▶ _简短任务_
把下面这段谈劳伦斯与伍尔夫如何评价简•奥斯丁的文字中，从“五、俩人对简•奥斯丁的评论”开始、一直到“式保持她的端庄,沉静和秀气。”为止的部分一字不改地重抄一遍。

五、俩人对简•奥斯丁的评论
通过上述比较,我们可以看出劳伦斯和伍尔夫的女性观是非常不同的。下面我们再来看他们两个人对同一个女作家的评价,来加深我们的印象。简•奥斯丁是英国十八世纪末十九世纪初的著名女作家,主要作品有《理智和情感》,《傲慢与偏见》,《曼斯菲尔德庄园》,《爱玛》,《诺桑觉寺》和《劝导》等,她善于描绘日常生活中的平凡人物,能于平凡而狭窄有限的情节中揭示生活悲喜剧,在英国小说史上起着承上启下的作用。劳伦斯对她却颇有微词,他这样说:“可在下作的简•奥斯丁的作品中,这感觉就消失了。这老姑娘强调‘个性’而非性格,强调分离中的认识而非融会中的认识,令我感到十分反感。她可以说是一个不良,下作,势力的英国人,正如同菲尔丁是个善良而慷慨大方的英国人一样。”(8)劳伦斯认为,奥斯丁所塑造的人物缺乏热情,心非人心,有隔绝感,威胁感和恐惧感,纯粹是机械文明的产物,也是人类死亡的象征。伍尔夫却对奥斯丁赞誉有加,她说:“没有哪个小说家能像她一样充分利用自己敏锐的感觉来塑造各种不同的人物;然而,她又能以健全的心灵,准确的判断力和严格的道德标准揭示出种种偏离仁慈,诚实和真挚的现象,而仁慈,诚实和真挚,恰恰是英国文学中最受重视的主题。”(9)在伍尔夫看来,奥斯丁不仅才智过人,而且还有成熟的判断力。她对自己的作品有高标准的要求,她不写激情,浪漫的场面,不直接描写爱情,总是以自己特有的方式保持她的端庄,沉静和秀气。

数据文件的一部分:
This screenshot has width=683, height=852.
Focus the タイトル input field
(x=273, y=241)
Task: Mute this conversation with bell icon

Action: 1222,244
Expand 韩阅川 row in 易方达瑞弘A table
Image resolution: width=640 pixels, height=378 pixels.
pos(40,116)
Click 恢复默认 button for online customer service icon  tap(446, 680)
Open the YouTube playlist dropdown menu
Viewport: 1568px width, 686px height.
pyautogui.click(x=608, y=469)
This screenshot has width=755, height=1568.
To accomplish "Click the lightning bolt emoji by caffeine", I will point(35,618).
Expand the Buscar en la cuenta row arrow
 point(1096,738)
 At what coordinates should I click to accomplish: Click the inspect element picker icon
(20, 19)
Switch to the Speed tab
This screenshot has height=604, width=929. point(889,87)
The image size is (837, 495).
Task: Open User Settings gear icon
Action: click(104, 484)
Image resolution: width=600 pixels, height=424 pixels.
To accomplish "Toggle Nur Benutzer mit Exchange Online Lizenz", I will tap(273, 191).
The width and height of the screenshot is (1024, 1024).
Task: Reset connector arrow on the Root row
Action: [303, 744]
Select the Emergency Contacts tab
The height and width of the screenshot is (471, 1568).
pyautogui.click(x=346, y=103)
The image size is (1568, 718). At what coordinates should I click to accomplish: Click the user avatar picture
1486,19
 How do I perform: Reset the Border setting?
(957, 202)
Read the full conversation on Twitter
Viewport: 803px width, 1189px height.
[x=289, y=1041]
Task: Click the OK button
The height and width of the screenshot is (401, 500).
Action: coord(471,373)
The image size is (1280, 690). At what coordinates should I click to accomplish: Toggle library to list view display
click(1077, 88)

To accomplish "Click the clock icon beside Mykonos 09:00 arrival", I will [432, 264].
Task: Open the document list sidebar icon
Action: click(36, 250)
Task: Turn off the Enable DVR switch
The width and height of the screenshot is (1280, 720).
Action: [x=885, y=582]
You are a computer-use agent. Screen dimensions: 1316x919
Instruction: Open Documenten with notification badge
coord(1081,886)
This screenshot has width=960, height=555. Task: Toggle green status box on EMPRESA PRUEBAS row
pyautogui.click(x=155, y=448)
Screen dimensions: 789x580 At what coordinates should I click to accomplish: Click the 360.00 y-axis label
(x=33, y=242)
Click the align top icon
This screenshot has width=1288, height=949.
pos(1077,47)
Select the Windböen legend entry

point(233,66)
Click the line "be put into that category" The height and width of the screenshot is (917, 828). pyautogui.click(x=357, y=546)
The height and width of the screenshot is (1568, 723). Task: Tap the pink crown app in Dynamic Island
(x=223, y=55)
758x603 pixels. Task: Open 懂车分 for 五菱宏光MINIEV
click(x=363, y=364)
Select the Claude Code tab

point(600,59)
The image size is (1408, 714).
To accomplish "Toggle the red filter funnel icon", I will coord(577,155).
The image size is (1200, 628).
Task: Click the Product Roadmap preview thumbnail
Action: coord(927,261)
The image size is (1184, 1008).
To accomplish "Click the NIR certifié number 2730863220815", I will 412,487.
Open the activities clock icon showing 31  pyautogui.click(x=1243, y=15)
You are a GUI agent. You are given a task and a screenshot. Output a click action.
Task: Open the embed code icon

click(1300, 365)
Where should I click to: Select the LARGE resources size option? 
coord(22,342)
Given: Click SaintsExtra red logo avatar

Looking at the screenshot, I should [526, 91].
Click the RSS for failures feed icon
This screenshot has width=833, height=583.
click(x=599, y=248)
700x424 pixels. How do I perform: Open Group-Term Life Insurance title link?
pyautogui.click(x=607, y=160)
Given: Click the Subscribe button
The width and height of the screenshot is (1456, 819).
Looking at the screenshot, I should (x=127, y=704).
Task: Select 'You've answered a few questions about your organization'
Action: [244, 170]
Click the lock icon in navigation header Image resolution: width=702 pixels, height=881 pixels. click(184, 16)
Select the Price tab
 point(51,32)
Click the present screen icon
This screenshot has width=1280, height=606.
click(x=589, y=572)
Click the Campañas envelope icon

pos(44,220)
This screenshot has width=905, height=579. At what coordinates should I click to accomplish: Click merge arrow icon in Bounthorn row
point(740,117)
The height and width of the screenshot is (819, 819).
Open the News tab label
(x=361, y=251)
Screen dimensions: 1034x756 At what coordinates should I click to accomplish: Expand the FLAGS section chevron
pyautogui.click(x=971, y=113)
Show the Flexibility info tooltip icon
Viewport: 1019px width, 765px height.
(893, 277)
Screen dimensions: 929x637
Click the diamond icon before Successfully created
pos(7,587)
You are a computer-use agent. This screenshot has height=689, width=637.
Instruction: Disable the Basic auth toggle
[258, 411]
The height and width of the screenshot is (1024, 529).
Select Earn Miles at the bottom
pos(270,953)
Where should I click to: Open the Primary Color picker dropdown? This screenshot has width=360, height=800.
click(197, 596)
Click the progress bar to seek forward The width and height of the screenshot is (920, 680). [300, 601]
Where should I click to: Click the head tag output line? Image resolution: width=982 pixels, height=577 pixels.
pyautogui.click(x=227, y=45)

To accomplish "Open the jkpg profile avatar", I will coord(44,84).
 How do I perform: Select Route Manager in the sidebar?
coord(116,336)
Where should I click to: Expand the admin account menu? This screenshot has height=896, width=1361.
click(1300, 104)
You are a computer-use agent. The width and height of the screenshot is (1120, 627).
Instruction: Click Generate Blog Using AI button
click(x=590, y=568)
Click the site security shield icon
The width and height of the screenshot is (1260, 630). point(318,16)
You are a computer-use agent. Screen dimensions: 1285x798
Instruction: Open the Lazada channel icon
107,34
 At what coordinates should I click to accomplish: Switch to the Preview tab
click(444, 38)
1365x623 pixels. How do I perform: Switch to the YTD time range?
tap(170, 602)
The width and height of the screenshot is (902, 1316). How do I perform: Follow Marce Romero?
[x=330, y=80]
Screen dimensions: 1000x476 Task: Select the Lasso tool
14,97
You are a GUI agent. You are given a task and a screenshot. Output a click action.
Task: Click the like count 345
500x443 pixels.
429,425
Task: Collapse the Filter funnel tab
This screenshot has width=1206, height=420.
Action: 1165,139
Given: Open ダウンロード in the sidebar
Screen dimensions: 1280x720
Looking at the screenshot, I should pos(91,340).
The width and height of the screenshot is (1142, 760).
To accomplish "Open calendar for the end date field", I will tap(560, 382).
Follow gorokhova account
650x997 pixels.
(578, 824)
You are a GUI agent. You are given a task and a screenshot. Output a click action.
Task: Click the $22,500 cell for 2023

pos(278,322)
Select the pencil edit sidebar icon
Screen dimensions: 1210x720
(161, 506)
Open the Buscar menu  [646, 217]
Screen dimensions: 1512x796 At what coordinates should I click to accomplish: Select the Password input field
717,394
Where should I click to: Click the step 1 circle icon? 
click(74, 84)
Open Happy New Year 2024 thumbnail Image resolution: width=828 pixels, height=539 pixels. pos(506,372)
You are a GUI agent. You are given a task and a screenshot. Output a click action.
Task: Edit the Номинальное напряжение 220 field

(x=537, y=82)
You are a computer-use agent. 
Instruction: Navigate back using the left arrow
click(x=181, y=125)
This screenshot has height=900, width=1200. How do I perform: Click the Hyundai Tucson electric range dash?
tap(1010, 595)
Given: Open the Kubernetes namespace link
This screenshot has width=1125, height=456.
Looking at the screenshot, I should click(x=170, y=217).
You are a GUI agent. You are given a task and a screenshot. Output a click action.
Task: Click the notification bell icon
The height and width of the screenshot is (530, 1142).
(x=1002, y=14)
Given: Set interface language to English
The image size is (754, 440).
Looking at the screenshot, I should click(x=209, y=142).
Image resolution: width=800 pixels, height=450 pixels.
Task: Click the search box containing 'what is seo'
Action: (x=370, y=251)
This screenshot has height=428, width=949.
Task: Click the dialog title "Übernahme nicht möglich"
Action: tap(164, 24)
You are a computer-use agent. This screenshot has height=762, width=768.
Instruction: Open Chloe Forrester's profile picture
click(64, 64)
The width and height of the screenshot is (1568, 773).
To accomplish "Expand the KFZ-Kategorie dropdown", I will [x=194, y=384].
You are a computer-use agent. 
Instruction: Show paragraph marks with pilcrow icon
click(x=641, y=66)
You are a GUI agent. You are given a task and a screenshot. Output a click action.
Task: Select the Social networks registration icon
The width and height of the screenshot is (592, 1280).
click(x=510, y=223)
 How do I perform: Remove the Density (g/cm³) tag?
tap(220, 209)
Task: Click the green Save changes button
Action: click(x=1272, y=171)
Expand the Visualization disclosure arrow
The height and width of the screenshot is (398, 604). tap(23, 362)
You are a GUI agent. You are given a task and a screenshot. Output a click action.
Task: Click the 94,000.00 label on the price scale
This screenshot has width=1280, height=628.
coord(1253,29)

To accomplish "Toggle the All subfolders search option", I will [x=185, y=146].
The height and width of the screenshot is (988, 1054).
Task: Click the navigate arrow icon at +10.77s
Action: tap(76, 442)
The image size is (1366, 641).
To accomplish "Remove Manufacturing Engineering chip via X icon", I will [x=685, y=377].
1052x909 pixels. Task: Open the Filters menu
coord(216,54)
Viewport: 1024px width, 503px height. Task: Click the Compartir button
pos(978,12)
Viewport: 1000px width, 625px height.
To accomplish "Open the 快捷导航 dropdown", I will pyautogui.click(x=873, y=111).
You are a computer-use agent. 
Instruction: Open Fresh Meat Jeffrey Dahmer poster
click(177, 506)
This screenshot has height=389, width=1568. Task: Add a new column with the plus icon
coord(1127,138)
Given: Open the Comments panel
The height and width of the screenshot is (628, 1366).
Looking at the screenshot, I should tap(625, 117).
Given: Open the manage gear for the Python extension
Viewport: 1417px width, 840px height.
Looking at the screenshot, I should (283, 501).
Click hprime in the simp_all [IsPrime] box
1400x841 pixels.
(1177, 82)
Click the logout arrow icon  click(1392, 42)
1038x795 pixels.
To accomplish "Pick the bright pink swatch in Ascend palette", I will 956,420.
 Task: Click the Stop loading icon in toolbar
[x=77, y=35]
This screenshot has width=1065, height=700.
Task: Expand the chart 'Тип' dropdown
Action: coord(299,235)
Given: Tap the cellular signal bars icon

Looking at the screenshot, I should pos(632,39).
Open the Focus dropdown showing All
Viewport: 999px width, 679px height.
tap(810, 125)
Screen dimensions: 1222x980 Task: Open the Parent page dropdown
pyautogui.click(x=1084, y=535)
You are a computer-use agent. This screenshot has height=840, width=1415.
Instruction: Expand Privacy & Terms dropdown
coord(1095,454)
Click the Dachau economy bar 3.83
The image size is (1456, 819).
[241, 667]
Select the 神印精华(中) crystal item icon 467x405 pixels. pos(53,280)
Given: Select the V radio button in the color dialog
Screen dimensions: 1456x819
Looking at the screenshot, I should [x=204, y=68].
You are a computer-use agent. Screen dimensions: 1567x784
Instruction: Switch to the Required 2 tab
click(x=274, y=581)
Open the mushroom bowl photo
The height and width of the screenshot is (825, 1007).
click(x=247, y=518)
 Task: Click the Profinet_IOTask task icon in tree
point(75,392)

▶ _本题解答_
五、俩人对简•奥斯丁的评论
通过上述比较,我们可以看出劳伦斯和伍尔夫的女性观是非常不同的。下面我们再来看他们两个人对同一个女作家的评价,来加深我们的印象。简•奥斯丁是英国十八世纪末十九世纪初的著名女作家,主要作品有《理智和情感》,《傲慢与偏见》,《曼斯菲尔德庄园》,《爱玛》,《诺桑觉寺》和《劝导》等,她善于描绘日常生活中的平凡人物,能于平凡而狭窄有限的情节中揭示生活悲喜剧,在英国小说史上起着承上启下的作用。劳伦斯对她却颇有微词,他这样说:“可在下作的简•奥斯丁的作品中,这感觉就消失了。这老姑娘强调‘个性’而非性格,强调分离中的认识而非融会中的认识,令我感到十分反感。她可以说是一个不良,下作,势力的英国人,正如同菲尔丁是个善良而慷慨大方的英国人一样。”(8)劳伦斯认为,奥斯丁所塑造的人物缺乏热情,心非人心,有隔绝感,威胁感和恐惧感,纯粹是机械文明的产物,也是人类死亡的象征。伍尔夫却对奥斯丁赞誉有加,她说:“没有哪个小说家能像她一样充分利用自己敏锐的感觉来塑造各种不同的人物;然而,她又能以健全的心灵,准确的判断力和严格的道德标准揭示出种种偏离仁慈,诚实和真挚的现象,而仁慈,诚实和真挚,恰恰是英国文学中最受重视的主题。”(9)在伍尔夫看来,奥斯丁不仅才智过人,而且还有成熟的判断力。她对自己的作品有高标准的要求,她不写激情,浪漫的场面,不直接描写爱情,总是以自己特有的方式保持她的端庄,沉静和秀气。